A Digital Holga? (a video)

In this podcast, fine-art photographer, Annu Palakunnathu Matthew takes you along as she tests what is, in essence, a digital Holga.

The plastic lens from a toy Holga camera has been grafted onto the body cap of a digital camera. (In this case, an Olympus camera, but the same has been done for other cameras such as Nikon and Canon.) The result is the ability to photograph with the effect of a Holga lens but with the control of a digital camera body.

8 responses to “A Digital Holga? (a video)”

  1. Great. I watched a podcast yesterday about adapting Leica M lenses to the same Olympus camera. Such wonderful tools we have at hand now! (However, one doesn’t get the same experience of taping the Olympus all over to prevent light leaks.)

    Can you figure out how to make a digital Speed Graphic?

  2. now is an expensive holga 😉

    you could use a Leica M8 and make it very expensive holga 😉

  3. my initial reaction was that i didn’t miss my 6th grade plastic camera, but seeing the kinds of images you achieve with a holga lens grafted to a digital body, i’m rather impressed. I found an example from someone who grafted a holga lens to a full frame Canon 5D.

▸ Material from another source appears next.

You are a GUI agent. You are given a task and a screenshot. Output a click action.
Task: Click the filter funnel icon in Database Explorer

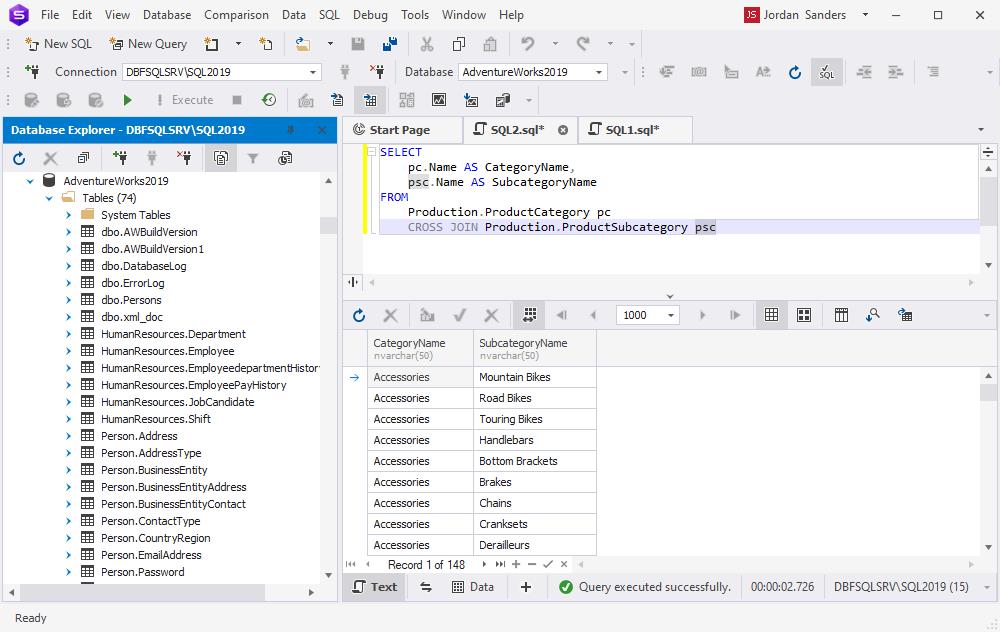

    something else i noticed in this podcast is example of how “everything old is new again.” Composing images on the LCD on an EVIL (electronic viewfinder-interchangeable lens) camera is almost like using a digital version of the “ground glass” viewfinder of a traditional 8×10 or 4×5 view camera (in which the image is composed by viewing it projected by the lens onto a sheet of frosted glass known commonly referred to as “ground glass.”) I would call it “digital ground glass” in that you’re viewing a complete version of the image on a view screen but have several digital benefits: information about exposure is displayed on the “digital ground glass:” Using the Canon EP in this podcast, Ms. Matthew was able to actually zoom in on the pre-composed image on the “digital ground glass” to precisely assess focus and areas of focus. Note, in the early days of photography cameras were view cameras. I’ll bet that Ansel Adams and Edward Weston would have loved the capability of “digital ground glass” and would have put it to good use in refining their compositions before exposing a precious film plate out in the field. Of course with the digital camera, the digital analog to film is not scarce or precious, its a flash card, which is easily swapped in the field and can be carried by the dozens.

    my other takeaway is that while much of the “look” achieved with a holga or holga lens is capable of being created in photoshop, its far easer just to capture the original image with that “look” in the first place. That is probably true for a healthy % of what people do with their images in photoshop.

  4. it doesn’t even have to be a DIY project to adapt the holga lens to a Camera. Here’s pre-made, ready to go Holga body cap lenses for Canon. The site has them for a variety of other digital cameras as well.

  5. of course i meant olympus EP, not Canon.

    No offense meant to Olympus shooters. As a Canonn user, I had Canon on the brain. At least I didn’t go so far as to say Nikon 😉

  6. So, just reading about some other adaptors for micro 4/3. I’ve also several great c-mount lenses for Bolex here; apparently one can also mount these. This looks like something worth experimenting with (I also see that Sony will introduce a video camera using the Micro 4/3 mount; lots of possibilities there).

  7. Annu, could comment on the field of view produced by the holga lens? Is it similar to the Holga 120?

  8. The lens on a Holga is about a 75mm so it projects a circular image that is a bit more than 2 inches in diameter. The Olympus (or any other digital camera with a smaller sensor) when using the Holga lens on it, only uses the center part of that projected image, so the effect is not as pronounced as with film. It is Holga-esque but not as much as with larger film.